Archive for October 30th, 2008

Louise Bourgeois: A Retrospective

Posted in Arts and Culture, Impressions, Writing and Poetry on October 30th, 2008 by Angel Villanueva

By Angel Villanueva

Image: Brian Morris for The Curve.

 

Sensuality, pathos, self-reflection, and humor all find their way into Louise Bourgeois’ sculptural expressions. Born in Paris in 1911, and familiar from a young age with the arts and crafts of her region, Bourgeois’ work spans seven decades, with many of her most iconic and telling works present in the exhibition Louise Bourgeois at the Museum of Contemporary Art in Los Angeles.
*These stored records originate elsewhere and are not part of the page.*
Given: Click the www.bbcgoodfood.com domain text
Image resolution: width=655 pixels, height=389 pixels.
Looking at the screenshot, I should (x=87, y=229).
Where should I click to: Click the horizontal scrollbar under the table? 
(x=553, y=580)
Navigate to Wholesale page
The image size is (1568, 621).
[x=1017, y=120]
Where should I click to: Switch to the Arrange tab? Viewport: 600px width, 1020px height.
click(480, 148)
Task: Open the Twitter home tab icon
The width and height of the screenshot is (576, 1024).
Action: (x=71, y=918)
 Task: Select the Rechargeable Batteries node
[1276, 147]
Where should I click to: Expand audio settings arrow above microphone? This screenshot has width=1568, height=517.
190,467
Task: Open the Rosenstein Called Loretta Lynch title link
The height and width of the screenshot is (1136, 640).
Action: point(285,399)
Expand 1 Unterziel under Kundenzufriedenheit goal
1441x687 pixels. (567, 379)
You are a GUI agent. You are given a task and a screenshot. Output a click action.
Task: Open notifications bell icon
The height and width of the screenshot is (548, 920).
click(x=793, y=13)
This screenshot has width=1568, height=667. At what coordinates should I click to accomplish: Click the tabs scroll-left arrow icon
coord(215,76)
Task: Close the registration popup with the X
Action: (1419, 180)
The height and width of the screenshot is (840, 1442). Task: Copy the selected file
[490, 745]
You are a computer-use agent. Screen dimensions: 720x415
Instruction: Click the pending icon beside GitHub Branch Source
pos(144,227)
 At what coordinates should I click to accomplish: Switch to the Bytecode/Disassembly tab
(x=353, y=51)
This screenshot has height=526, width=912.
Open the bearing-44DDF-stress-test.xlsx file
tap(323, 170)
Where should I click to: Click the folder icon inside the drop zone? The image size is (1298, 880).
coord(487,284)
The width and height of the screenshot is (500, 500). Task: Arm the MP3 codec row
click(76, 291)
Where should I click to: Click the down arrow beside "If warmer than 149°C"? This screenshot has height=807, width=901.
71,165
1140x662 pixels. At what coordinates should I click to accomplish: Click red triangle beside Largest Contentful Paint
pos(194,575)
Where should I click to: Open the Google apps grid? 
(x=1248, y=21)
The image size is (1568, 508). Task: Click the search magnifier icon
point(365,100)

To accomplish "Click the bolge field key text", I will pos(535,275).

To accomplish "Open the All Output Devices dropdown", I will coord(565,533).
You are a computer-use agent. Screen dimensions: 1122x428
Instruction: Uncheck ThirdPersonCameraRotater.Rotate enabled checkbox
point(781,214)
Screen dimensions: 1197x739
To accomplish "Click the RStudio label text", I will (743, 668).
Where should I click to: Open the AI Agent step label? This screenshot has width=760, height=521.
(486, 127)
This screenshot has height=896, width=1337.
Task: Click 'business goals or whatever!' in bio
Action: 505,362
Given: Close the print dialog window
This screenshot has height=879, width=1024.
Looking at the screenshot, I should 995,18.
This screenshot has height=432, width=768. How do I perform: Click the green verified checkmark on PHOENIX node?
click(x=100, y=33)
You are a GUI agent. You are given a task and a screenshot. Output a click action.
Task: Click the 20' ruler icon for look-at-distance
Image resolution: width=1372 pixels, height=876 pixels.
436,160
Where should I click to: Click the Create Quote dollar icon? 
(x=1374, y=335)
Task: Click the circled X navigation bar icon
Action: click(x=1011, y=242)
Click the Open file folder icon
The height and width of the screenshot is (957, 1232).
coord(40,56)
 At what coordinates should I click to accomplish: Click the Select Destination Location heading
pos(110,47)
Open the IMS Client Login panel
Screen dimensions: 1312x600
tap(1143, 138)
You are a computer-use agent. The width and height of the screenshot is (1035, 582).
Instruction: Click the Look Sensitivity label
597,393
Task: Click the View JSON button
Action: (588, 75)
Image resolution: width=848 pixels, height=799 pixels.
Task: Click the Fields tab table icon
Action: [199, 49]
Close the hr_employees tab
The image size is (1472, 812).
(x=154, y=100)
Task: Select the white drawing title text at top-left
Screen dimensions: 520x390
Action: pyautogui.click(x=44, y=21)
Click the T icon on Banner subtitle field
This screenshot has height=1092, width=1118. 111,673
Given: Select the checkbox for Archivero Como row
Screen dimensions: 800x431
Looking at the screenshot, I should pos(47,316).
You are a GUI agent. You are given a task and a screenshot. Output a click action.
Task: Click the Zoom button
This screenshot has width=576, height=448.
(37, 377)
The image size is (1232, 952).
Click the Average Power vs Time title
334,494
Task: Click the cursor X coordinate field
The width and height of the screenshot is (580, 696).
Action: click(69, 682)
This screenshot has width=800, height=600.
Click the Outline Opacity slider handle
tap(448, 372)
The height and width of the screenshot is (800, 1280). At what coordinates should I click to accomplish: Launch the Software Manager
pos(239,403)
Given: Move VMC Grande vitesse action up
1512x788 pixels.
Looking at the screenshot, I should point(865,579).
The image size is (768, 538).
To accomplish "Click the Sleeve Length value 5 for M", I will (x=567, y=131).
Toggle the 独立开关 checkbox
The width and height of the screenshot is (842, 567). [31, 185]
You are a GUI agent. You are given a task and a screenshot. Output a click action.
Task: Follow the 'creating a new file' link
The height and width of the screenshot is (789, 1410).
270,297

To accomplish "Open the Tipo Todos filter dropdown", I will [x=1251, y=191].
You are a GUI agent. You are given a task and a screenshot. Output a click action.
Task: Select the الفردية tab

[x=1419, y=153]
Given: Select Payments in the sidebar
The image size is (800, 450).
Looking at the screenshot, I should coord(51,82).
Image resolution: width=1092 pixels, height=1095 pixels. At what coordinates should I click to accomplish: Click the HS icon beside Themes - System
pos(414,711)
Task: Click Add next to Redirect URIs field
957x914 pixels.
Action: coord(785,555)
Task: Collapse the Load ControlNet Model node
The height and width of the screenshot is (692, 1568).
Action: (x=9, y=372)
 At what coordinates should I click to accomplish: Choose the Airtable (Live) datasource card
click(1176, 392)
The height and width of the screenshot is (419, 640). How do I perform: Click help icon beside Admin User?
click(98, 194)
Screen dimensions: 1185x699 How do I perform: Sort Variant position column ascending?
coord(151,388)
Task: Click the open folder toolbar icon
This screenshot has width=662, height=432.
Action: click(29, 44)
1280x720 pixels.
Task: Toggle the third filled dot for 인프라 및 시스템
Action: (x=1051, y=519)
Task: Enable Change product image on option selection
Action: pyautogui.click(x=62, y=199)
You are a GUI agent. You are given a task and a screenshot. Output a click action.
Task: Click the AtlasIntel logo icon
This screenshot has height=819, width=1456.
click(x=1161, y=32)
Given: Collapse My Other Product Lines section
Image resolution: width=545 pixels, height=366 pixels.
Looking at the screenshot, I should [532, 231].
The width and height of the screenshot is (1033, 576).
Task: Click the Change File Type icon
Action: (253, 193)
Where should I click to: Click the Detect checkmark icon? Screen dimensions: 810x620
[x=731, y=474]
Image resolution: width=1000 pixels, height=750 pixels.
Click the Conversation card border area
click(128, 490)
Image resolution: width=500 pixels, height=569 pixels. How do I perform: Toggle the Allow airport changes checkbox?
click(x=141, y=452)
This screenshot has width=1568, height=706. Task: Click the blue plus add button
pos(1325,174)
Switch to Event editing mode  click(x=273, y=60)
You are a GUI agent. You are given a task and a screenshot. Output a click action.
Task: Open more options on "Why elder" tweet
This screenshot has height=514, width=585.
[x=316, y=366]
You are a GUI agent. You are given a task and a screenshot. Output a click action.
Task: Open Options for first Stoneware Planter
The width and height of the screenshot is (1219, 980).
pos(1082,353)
The installation, rather than attempting a chronological narrative, clusters the works according to their material commonalities. Greeting visitors is a large-scale sculpture, a giant metal spider embracing one of Bourgeois’ self-enclosed constructions, which she calls cells. The work immediately establishes the artist’s strong affinity for material processes and the poetic redeployment of the particular significances of found objects. While walking around it, and within its legs, the sculpture unfolds as a revelation: the spider—a spinster, a crafty wonder of nature—acts as a protector around the cell, as if holding onto a precious and fragile egg sac. In the cell, wire, keys, thread, and other symbols, speak of treasures held in an intangible space, a deep niche of self-reflection in the artist’s mind, a place where memories and hopes can believe themselves safe from the prying eye of the outer world.

Other work clusters reveal the artist’s astonishing array of capacities: Bourgeois’ sculptural hand delivers soft marble forms resembling shapes in nature: the clouds, living creatures, parts of the human body. In their ambiguity, these entities tease the mind with hidden meanings and thoughts, offering no more than a sensual hint at the existence of such ideas. Her cells, constructed with linked doors, effectively transform points of entry into barriers. The resulting enclosed spaces contain yet another fragment of the artist’s negotiations with her memories and dreams. In a more representational series of material explorations, Bourgeois presents us with human figures engaged in various identifiable yet mysterious—even disturbing—activities: hysteria, illness, sex, perhaps death.

Overall, the exhibition invites the viewer’s mind to connect with the artist’s past and psyche, using shared experience as a translator for what is ultimately an alien perspective on life, and the world it unfolds in.

On view at MOCA Grand Avenue, October 26, 2008 through January 25, 2009.